By Dr. Charles Kironji Gatebe, NASA Scientist for GLOBE Student Research Campaign on Climate
The year is 2064 and you’re telling students how Unmanned Aircraft Systems (UAS) first made debut flights to make measurements of atmospheric composition, way, way up in the atmosphere at 20 km from the ground and flying for over 30 hours non-stop. Today, this sounds like a Wright brothers’ story that your teachers told you when you were young. The unmanned aircraft are now so commonplace that well-to-do families own at least one UAS for vacationing in the cosmos. The story sounds funny to the students hearing that NASA was just beginning to deploy UAS in field missions. NASA now have sophisticated UAS, which look like bats and have capability to fly anywhere anytime, and can be programmed on the fly to make any type of measurements needed by scientists. Actually, NOAA now uses them routinely to monitor the global environment.
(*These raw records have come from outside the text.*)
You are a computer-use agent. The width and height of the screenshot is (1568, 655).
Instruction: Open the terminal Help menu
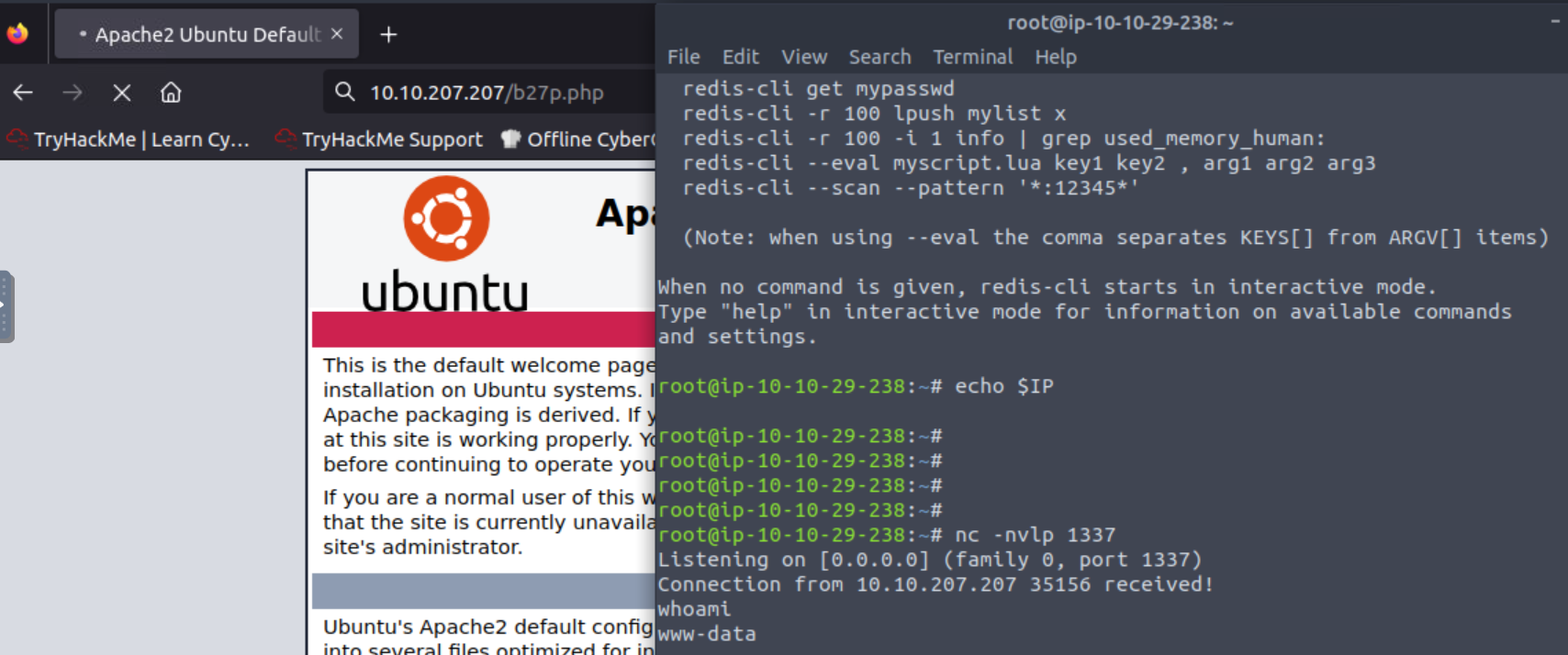[x=1055, y=57]
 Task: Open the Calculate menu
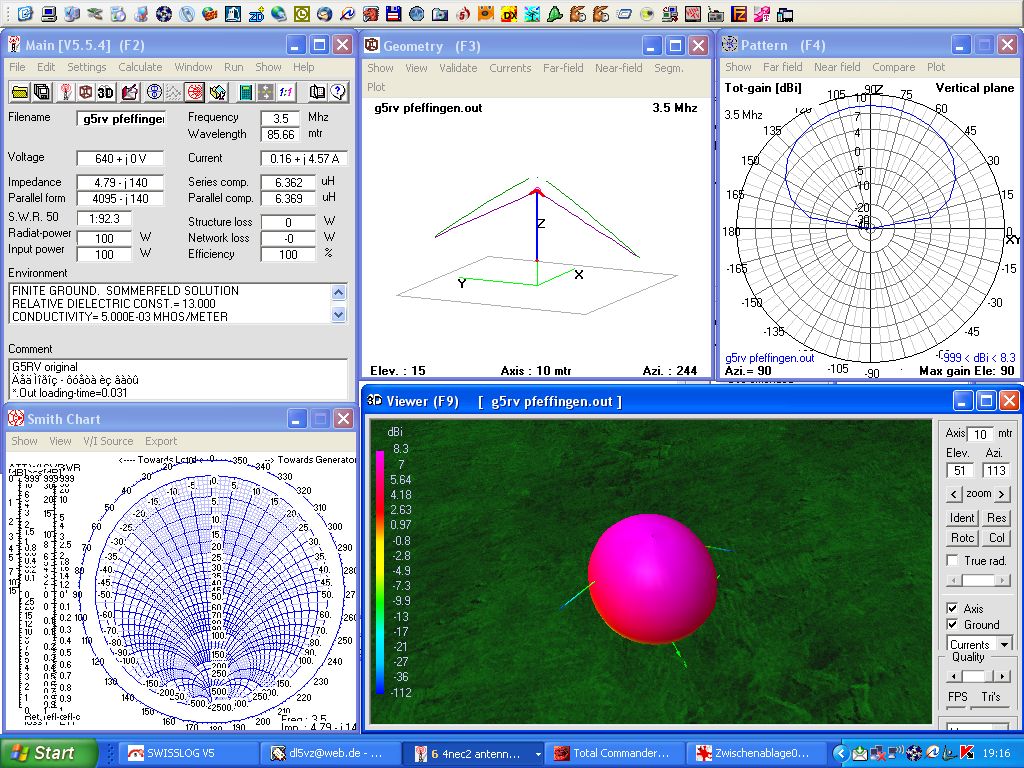pyautogui.click(x=140, y=67)
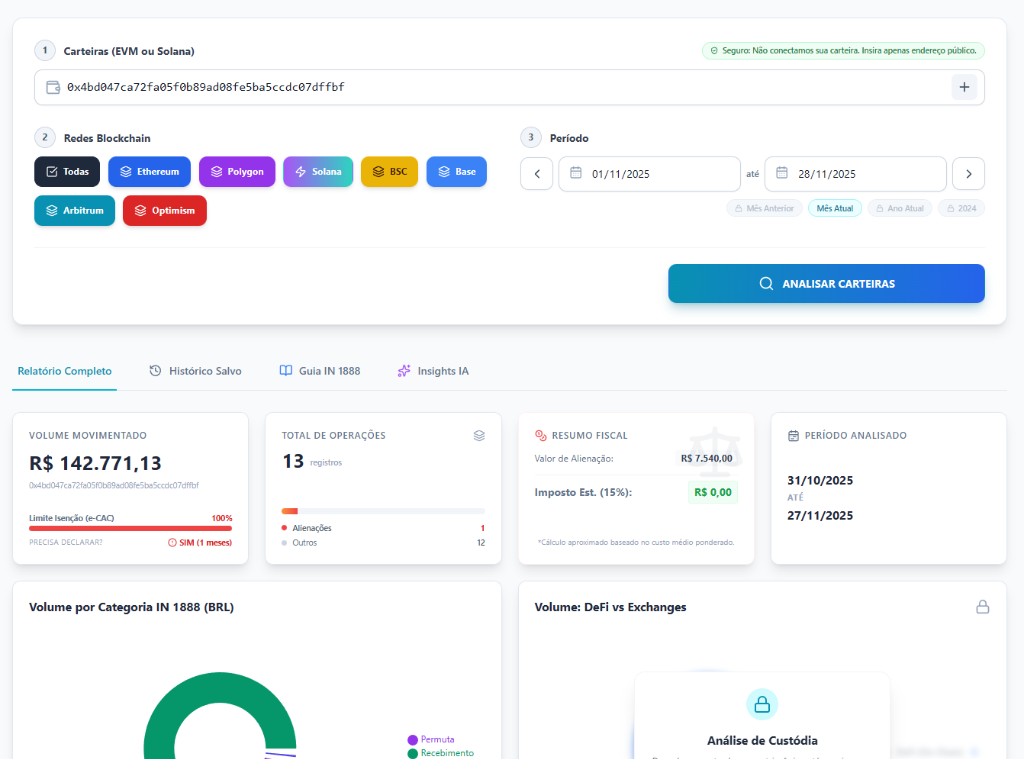1024x759 pixels.
Task: Click the clipboard icon in the wallet address field
Action: click(x=52, y=87)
NASA Global Hawk (FS-098-DFRC)
The era of UAS in operational atmospheric research at NASA began in earnest in the year 2010. It was a very eventful year and remarkable in many ways. It was a year of El Niño (full name is El Niño-Southern Oscillation (ENSO)), which produced a lot of rain, floods, and other disturbances such as droughts in range of locations around the world. In the same year, earthquakes shattered records in Haiti where more than one hundred thousands lives were lost, while in Chile the 8.8 magnitude earthquake moved the entire city of Concepcion at least 10 feet to the west and shortened the length of the day by about one-millionth of a second. There was also so much talk about climate change, and the world political leaders could not agree on the steps needed to halt the rising CO2 levels that scientist had identified as the main cause of global warming. So, NASA had just announced that in a period of six weeks between March and April, scientists would deploy an unmanned aircraft system named Global Hawk, for the first time to a field experiment named GloPac (Global Hawk Pacific Mission). The mission would take place out of Dryden Flight Research Center in California, USA, and would cover the entire offshore Pacific region with four to five 30-hour flights. The purpose of this experiment would be to support validation of a satellite known as Aura, which carried instruments for measuring gases such as ozone, carbon monoxide and nitrogen oxides. A ground based crew would guide the aircraft from the equator to the Arctic Circle, as remotely controlled scientific payloads on board collected data on key regions of the atmosphere important in climate change and ozone layer research. Researchers on the ground would be able to watch their data arrive in near real-time via satellite link, and could redirect the aircraft to certain phenomena or regions of interest along the flight track. The lead scientist would communicate with the world via Blogs and share almost near real time the excitement of the new adventure of deploying science instrument on UAS for the first time in the history of NASA.
This first Earth science mission of the Global Hawk demonstrated the value of this unique and powerful resource to atmospheric science in the world. Those who witnessed the moment, can still remember the excitement.
Go, go, Global Hawk! Soar high!